Work through the data below and give the number of lines holding the word "arrow", without any other text.
[Given data — start]
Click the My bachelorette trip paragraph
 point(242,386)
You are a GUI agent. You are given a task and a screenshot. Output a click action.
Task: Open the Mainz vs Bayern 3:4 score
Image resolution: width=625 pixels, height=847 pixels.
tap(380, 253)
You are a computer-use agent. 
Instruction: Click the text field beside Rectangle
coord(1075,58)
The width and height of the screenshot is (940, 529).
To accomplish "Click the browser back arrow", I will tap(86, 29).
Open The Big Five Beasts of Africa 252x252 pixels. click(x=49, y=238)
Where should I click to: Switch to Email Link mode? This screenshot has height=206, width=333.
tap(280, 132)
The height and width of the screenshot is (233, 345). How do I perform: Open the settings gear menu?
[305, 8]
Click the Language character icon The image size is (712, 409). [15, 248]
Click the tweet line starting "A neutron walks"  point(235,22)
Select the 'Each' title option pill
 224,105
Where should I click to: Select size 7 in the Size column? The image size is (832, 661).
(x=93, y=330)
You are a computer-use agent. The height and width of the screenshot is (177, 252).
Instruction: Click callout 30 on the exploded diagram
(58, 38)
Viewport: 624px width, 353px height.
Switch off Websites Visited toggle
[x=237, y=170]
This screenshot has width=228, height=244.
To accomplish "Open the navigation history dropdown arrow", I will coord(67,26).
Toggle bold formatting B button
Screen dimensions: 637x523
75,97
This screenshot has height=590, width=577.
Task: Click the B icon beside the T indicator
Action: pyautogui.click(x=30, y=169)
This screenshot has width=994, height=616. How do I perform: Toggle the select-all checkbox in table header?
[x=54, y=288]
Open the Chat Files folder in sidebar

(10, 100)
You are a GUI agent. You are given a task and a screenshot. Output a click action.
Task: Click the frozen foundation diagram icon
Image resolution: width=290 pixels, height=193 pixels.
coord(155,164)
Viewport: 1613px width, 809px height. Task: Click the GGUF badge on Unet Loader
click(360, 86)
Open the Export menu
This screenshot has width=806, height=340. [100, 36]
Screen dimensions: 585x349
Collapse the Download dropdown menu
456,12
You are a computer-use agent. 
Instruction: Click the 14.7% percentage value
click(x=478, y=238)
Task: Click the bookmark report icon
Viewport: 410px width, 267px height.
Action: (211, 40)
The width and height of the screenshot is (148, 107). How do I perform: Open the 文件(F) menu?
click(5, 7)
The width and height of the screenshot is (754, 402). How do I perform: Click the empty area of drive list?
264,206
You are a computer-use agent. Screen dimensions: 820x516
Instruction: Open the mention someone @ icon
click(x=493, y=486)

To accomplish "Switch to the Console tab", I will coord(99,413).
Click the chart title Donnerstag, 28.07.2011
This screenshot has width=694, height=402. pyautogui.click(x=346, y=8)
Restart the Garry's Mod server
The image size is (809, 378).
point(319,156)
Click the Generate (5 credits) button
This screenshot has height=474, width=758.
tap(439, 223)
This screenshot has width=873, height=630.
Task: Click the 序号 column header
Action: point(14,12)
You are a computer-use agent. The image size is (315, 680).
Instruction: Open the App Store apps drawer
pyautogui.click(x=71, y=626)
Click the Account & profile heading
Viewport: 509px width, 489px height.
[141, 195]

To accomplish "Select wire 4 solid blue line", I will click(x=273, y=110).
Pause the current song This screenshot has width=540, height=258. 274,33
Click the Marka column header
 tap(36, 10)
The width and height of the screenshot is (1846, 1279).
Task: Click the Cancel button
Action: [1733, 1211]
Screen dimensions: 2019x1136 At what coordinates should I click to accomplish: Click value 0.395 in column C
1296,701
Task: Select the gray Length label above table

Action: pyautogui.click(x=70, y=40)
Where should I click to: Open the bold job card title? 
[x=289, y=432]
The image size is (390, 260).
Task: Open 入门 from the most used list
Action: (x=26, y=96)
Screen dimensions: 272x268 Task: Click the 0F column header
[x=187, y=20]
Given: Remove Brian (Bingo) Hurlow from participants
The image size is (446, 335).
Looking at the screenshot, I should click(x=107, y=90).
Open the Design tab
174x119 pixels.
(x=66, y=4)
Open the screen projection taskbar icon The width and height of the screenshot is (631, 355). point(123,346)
[Given data — finish]
**Output of the task**
2